Stated task - Can you rewrite the lines from the one containing "Given: Activate the Text tool" through the end of the records, with "Italic" replaced by "Bold" and nothing else changed? Leave the pictures out of your answer.

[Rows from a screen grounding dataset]

----------------------------------------

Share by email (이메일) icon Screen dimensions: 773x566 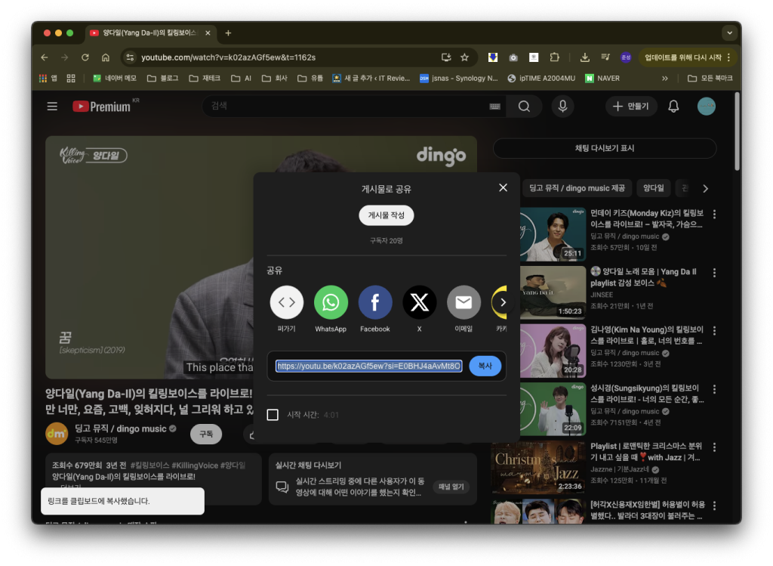(x=463, y=302)
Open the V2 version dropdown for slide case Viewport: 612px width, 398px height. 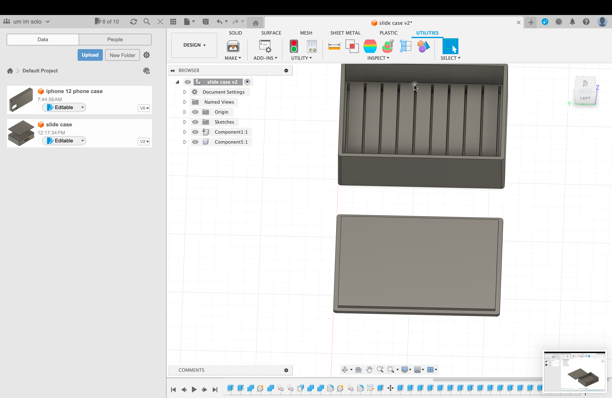click(x=144, y=141)
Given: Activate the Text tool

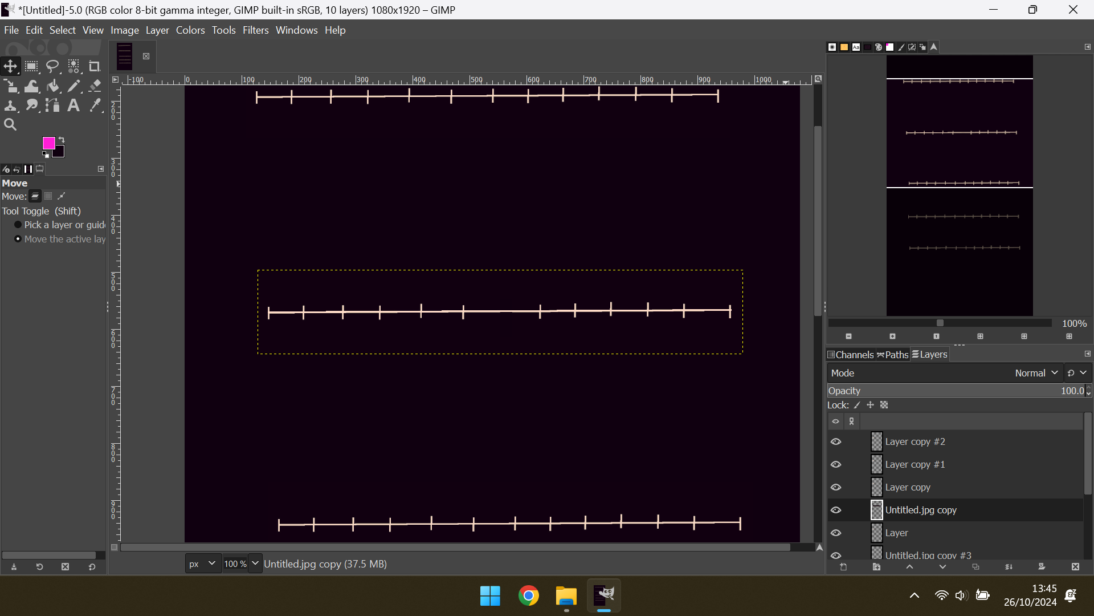Looking at the screenshot, I should pos(74,106).
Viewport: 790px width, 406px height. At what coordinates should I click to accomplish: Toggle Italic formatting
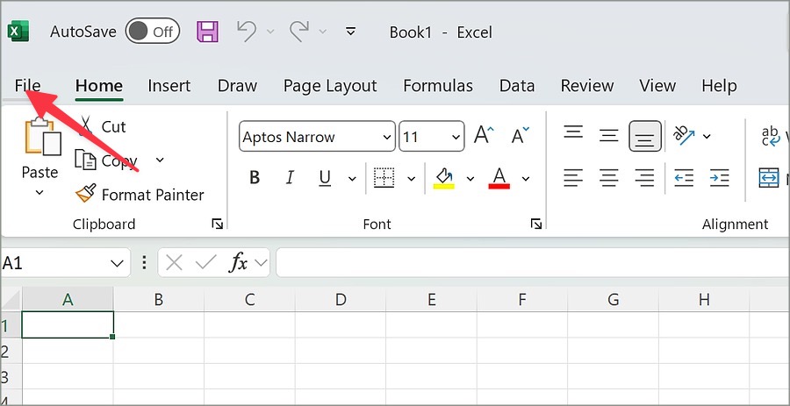point(290,178)
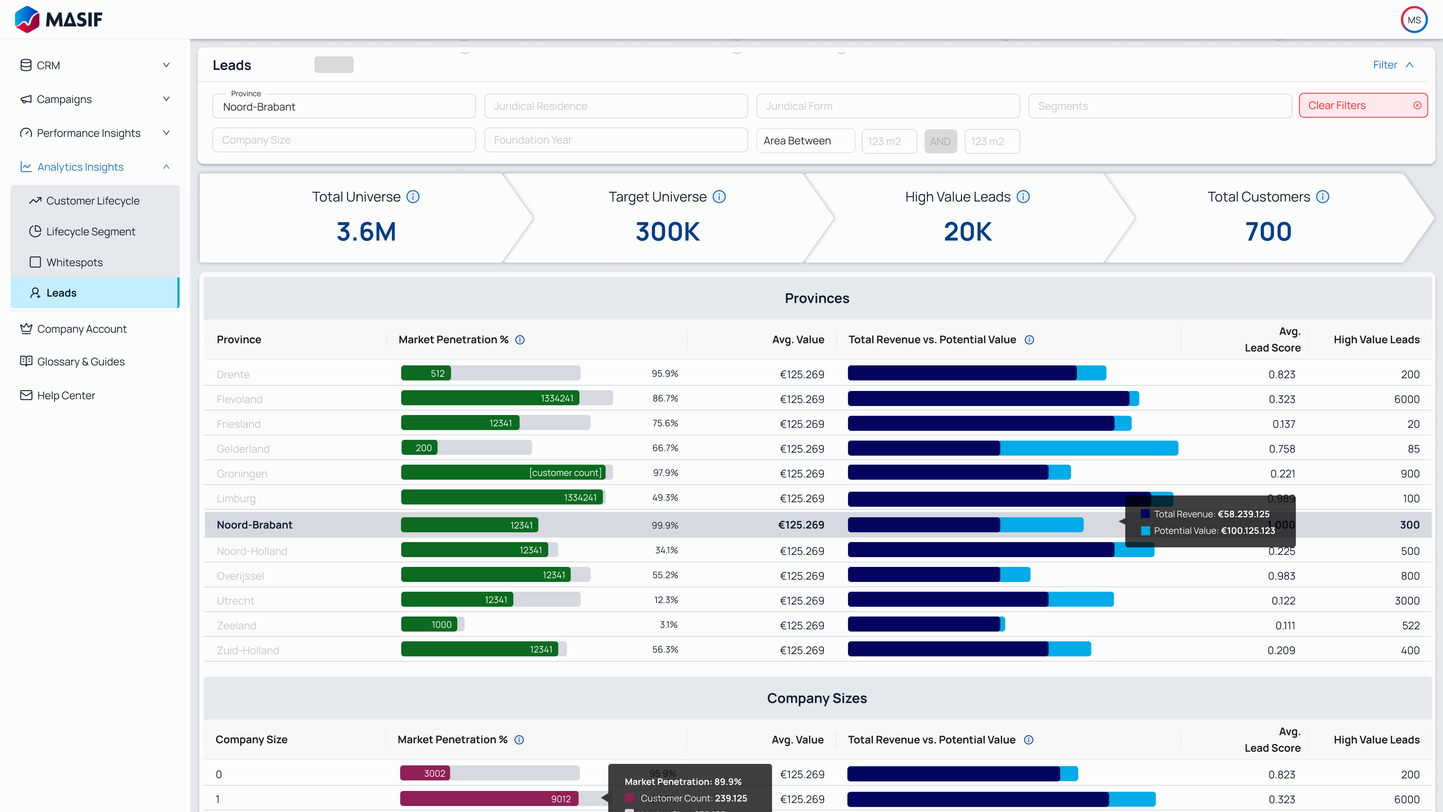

----------------------------------------

Solution -
Given: Activate the Text tool

Looking at the screenshot, I should pos(74,106).
Viewport: 790px width, 406px height. At what coordinates should I click to accomplish: Toggle Bold formatting
point(290,178)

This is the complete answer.